Certes, les quiproquos de la pièce sont toujours là. Mais, on sourit plutôt qu’on s’esclaffe. Parce que le personnage de Harpagon est un être seul.
Tout ceux qui tournent autour de lui sont des menaces pour son magot ou des moyens de faire croitre son trésor. A ses yeux, son entourage n’a qu’une valeur d’utilité. En fait, il n’a pas d’entourage. Sa cupidité et ses calculs l’isolent. A la fin de la pièce, il meurt seul, noyé dans son argent mais terriblement seul sur scène à tel point que le metteur en scène ne lui offre même pas l’occasion d’agoniser devant son public puisqu’il l’enferme dans son coffre comme un Picsou moribond.
C’est donc bien la tragédie de l’argent qui se joue avec ce texte.

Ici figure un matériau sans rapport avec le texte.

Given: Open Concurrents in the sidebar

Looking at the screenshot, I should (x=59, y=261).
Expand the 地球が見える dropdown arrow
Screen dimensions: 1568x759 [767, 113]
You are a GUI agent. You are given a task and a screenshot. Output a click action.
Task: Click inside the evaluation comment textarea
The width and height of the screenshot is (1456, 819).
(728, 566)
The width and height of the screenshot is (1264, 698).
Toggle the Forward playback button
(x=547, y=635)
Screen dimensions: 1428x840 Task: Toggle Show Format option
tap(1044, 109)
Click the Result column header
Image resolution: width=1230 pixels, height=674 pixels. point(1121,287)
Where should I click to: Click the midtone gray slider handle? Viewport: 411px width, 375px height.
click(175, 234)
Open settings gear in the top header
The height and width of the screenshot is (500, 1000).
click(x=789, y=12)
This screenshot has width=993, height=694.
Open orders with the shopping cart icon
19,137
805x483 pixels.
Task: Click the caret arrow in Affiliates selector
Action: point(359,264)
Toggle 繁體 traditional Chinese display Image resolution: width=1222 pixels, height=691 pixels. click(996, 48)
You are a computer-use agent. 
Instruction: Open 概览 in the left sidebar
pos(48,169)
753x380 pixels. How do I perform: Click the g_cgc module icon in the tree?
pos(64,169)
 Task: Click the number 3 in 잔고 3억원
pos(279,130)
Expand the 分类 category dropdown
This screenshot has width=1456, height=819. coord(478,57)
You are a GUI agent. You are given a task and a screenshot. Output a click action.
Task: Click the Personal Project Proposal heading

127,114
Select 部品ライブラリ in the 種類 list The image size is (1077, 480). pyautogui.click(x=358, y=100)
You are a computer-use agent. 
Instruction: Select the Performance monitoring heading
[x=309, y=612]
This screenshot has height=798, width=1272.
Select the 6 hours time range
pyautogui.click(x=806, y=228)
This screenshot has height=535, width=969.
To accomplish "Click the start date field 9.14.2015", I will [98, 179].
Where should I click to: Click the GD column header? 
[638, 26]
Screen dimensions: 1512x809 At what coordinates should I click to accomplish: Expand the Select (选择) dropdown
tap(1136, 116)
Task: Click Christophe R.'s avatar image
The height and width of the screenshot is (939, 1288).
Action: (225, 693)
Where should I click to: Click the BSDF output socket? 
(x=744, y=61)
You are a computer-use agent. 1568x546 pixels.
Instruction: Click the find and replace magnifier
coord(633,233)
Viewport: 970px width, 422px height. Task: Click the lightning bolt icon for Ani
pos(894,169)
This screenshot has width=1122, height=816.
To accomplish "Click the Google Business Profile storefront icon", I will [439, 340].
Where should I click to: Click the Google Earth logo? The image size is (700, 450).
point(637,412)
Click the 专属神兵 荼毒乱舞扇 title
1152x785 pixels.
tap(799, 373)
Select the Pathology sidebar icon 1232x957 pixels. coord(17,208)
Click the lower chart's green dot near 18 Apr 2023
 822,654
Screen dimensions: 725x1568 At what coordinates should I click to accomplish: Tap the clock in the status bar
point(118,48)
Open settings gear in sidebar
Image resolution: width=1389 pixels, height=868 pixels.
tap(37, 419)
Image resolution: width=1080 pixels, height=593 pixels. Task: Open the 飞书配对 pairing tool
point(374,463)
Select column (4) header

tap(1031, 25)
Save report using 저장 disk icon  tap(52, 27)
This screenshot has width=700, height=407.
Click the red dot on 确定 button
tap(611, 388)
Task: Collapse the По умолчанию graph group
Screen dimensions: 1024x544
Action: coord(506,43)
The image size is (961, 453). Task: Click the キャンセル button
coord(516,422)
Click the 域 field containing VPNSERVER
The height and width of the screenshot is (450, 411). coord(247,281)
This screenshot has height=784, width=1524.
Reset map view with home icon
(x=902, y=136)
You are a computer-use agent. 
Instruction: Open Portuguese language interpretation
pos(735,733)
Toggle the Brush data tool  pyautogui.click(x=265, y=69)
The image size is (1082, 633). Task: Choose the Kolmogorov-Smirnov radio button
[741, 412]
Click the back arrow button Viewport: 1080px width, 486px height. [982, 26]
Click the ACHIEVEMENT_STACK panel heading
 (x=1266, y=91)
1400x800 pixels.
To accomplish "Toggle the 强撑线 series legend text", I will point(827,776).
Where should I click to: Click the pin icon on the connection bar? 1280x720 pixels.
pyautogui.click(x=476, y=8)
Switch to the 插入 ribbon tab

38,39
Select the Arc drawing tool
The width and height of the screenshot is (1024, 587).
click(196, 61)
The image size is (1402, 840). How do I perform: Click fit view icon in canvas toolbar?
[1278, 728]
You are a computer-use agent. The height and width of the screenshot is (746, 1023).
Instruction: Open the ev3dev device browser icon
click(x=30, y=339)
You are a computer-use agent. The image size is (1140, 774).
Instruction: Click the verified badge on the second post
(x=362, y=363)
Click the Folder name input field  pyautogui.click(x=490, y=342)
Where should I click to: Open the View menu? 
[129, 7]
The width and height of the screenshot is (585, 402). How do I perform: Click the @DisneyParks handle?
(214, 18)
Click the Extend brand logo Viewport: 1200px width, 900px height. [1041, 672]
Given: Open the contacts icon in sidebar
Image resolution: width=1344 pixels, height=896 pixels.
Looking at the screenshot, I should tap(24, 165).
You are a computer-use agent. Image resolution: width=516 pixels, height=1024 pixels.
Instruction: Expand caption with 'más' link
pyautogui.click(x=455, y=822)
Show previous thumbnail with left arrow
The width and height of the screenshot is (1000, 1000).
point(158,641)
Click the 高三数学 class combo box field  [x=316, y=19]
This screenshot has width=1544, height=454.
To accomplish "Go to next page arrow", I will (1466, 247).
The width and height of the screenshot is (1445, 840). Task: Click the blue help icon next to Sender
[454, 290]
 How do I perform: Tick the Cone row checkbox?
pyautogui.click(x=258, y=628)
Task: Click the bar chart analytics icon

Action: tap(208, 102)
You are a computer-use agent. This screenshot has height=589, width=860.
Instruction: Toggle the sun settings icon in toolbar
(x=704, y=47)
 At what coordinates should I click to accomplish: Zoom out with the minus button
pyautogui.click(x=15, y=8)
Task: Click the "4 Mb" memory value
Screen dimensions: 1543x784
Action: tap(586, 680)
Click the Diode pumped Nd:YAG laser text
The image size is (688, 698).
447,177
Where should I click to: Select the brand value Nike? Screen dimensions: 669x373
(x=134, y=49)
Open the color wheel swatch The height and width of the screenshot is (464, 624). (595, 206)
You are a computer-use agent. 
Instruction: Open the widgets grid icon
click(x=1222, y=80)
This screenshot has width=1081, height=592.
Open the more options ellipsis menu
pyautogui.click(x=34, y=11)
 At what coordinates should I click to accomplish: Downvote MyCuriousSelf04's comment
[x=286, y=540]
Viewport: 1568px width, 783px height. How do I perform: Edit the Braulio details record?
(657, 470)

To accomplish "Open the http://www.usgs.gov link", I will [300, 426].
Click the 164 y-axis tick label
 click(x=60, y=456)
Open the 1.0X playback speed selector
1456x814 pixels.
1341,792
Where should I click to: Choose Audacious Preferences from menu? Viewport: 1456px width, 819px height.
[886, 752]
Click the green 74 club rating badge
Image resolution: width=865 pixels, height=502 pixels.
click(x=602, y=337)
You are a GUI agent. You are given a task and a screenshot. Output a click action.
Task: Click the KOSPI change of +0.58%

On est surpris de sa pertinence au regard de l’actualité la plus brûlante. Ce texte vieux de 350 ans parle de la monomanie actuelle de l’argent et nous en montre l’issue cruelle : le vide.
Ce n’est pas qu’il n’y a pas d’argent qui est le drame ; c’est qu’il ne circule pas. Cette pénurie fictive fait perdre la tête de toute la société. Voilà une réécriture du Veau d’or dont on se demande bien, après cette représentation, ce qu’il peut y avoir de risible, malgré le grotesque, chez un pingre qui crie partout Ma cassette ! Ma cassette !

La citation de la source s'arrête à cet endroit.